Among the lines below, copy exactly those from the one with "Task: Click the zoom out magnifier icon" through the one with "Open 山田 哲人 player link", counting both ends.

[PROVIDED DATA Boundary: Start]

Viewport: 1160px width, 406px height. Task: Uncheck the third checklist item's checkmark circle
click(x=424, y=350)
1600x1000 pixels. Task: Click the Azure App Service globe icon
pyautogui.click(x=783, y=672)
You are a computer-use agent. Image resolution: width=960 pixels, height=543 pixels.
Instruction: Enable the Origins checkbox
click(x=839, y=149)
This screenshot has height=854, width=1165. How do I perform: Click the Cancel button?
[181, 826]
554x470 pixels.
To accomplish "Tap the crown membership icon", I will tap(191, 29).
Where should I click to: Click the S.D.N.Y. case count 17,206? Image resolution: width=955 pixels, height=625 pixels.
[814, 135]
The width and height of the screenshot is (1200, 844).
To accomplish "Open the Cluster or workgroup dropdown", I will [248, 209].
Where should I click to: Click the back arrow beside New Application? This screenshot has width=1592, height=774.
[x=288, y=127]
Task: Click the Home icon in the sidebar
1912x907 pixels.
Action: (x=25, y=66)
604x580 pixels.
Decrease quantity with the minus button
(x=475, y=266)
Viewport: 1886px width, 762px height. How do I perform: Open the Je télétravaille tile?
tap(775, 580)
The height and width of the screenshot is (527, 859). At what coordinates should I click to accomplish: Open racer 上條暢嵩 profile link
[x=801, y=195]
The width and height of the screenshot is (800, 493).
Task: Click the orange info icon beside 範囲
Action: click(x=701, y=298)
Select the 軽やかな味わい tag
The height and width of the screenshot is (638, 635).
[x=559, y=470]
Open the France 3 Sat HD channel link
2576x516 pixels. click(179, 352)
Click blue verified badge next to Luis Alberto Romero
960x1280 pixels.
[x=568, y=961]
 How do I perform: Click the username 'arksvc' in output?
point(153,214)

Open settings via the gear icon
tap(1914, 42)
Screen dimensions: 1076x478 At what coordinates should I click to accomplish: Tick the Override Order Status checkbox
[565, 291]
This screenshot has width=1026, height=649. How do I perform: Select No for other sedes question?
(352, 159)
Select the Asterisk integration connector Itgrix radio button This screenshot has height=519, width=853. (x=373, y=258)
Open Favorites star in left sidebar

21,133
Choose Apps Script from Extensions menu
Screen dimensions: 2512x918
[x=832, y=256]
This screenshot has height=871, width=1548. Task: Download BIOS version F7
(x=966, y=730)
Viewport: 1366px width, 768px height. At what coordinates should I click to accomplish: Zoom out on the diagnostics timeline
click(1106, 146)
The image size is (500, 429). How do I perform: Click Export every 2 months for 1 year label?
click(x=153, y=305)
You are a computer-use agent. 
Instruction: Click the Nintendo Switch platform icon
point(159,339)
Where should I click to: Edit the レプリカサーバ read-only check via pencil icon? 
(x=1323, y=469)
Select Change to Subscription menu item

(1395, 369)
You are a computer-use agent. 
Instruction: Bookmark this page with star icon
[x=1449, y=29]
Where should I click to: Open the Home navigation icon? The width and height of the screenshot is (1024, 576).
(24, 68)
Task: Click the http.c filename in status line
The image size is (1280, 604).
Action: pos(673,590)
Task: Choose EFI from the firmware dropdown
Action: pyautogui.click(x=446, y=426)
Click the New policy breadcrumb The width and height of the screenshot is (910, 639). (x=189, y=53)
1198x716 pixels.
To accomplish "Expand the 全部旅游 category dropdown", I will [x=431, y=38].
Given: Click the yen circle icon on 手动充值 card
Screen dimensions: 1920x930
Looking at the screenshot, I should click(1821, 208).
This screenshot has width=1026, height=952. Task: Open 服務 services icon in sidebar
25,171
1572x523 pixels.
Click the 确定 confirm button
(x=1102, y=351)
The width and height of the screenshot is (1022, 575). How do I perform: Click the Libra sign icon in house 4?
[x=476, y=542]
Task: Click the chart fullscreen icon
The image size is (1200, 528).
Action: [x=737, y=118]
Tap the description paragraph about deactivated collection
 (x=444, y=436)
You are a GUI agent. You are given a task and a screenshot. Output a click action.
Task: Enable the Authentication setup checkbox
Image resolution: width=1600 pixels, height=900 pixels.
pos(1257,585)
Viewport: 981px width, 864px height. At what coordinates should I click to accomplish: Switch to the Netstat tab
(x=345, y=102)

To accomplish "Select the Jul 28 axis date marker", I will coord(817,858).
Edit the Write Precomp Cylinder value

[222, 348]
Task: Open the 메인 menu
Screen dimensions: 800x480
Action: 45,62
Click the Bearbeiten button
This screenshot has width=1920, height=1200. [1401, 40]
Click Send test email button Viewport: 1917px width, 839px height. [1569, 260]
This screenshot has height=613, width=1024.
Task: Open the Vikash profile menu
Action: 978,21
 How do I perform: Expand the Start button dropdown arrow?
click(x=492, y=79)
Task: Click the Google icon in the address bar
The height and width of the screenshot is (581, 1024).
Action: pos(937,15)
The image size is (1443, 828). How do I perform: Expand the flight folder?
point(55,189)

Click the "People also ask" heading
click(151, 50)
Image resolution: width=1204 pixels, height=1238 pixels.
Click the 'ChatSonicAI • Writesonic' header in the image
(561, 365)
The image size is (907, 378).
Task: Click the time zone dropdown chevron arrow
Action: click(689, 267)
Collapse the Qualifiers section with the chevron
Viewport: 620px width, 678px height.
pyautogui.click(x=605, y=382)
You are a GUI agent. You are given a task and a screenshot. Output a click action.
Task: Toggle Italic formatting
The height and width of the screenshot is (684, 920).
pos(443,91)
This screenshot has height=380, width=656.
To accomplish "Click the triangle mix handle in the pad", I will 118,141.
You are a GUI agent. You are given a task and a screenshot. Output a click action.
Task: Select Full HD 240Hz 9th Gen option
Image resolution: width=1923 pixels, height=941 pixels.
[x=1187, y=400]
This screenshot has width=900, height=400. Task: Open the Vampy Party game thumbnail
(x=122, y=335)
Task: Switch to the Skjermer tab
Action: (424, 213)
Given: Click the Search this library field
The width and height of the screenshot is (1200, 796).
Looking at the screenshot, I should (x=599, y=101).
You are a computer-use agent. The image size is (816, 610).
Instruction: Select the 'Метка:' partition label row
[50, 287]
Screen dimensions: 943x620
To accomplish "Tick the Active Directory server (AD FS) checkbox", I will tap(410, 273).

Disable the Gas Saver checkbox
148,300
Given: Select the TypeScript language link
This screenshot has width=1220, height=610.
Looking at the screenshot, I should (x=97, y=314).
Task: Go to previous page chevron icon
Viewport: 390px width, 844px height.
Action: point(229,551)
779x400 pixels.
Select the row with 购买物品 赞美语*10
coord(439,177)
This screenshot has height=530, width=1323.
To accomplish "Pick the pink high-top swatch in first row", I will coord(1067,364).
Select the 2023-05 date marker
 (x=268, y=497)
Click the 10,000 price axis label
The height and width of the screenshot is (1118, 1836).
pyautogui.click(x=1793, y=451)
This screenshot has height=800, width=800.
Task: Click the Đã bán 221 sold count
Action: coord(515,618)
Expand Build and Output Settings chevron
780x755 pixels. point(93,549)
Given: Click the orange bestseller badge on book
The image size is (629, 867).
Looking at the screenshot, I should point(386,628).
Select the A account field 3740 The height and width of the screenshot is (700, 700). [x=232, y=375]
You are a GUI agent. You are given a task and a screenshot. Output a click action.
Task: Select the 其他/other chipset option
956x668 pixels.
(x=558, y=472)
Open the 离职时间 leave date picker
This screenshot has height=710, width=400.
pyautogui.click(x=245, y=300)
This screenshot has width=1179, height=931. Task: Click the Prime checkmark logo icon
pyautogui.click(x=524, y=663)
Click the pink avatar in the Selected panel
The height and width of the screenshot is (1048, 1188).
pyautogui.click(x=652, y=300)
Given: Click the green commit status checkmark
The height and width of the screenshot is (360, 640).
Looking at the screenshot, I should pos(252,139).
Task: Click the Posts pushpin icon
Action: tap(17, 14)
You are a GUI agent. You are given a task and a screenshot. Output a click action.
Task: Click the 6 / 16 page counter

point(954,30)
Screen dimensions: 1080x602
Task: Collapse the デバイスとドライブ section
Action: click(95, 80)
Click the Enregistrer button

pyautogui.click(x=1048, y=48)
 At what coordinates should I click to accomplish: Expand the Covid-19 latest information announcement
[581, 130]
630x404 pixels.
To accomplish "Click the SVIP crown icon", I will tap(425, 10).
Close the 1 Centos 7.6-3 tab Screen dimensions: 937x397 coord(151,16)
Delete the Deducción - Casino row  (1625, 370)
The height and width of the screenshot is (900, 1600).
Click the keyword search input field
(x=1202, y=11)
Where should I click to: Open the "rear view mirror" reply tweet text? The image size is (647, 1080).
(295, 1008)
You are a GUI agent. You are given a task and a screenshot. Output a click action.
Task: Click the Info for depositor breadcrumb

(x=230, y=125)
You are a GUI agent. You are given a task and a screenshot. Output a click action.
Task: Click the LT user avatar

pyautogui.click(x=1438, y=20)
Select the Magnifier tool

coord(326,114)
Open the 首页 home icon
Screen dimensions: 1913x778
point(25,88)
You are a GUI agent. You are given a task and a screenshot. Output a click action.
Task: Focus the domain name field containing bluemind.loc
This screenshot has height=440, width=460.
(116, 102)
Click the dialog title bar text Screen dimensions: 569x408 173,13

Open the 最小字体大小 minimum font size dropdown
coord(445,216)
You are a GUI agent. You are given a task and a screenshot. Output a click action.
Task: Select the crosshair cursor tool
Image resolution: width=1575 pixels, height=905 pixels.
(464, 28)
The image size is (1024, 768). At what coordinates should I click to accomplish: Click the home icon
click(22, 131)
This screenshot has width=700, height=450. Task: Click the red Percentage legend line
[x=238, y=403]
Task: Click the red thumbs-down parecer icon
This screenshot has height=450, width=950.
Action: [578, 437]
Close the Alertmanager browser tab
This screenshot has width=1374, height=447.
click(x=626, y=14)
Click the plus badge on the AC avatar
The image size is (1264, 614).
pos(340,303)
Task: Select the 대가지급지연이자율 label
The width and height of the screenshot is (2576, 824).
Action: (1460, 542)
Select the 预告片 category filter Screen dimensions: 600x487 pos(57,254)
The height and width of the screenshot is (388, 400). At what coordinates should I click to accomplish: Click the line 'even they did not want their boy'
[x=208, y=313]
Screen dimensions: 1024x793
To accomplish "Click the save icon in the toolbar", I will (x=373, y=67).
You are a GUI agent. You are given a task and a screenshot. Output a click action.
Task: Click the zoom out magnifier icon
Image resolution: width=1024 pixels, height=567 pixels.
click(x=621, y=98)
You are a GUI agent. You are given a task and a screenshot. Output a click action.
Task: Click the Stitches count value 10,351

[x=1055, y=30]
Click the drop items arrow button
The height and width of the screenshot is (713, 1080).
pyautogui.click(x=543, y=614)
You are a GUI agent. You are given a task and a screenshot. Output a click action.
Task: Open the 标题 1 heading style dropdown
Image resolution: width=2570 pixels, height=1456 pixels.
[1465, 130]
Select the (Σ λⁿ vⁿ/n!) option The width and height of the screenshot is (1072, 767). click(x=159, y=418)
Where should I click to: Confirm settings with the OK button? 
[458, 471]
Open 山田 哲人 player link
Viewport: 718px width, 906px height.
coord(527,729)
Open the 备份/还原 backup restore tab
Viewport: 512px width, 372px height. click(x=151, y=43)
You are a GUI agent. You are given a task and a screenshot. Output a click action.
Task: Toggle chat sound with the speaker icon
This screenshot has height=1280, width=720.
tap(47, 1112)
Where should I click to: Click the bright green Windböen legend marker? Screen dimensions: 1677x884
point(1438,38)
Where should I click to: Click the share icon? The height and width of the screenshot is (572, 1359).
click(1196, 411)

[PROVIDED DATA Boundary: End]

### SOLVED EXERCISE
Task: Click the zoom out magnifier icon
Image resolution: width=1024 pixels, height=567 pixels.
click(x=621, y=98)
You are a GUI agent. You are given a task and a screenshot. Output a click action.
Task: Click the Stitches count value 10,351

[x=1055, y=30]
Click the drop items arrow button
The height and width of the screenshot is (713, 1080).
pyautogui.click(x=543, y=614)
You are a GUI agent. You are given a task and a screenshot. Output a click action.
Task: Open the 标题 1 heading style dropdown
Image resolution: width=2570 pixels, height=1456 pixels.
[1465, 130]
Select the (Σ λⁿ vⁿ/n!) option The width and height of the screenshot is (1072, 767). click(x=159, y=418)
Where should I click to: Confirm settings with the OK button? 
[458, 471]
Open 山田 哲人 player link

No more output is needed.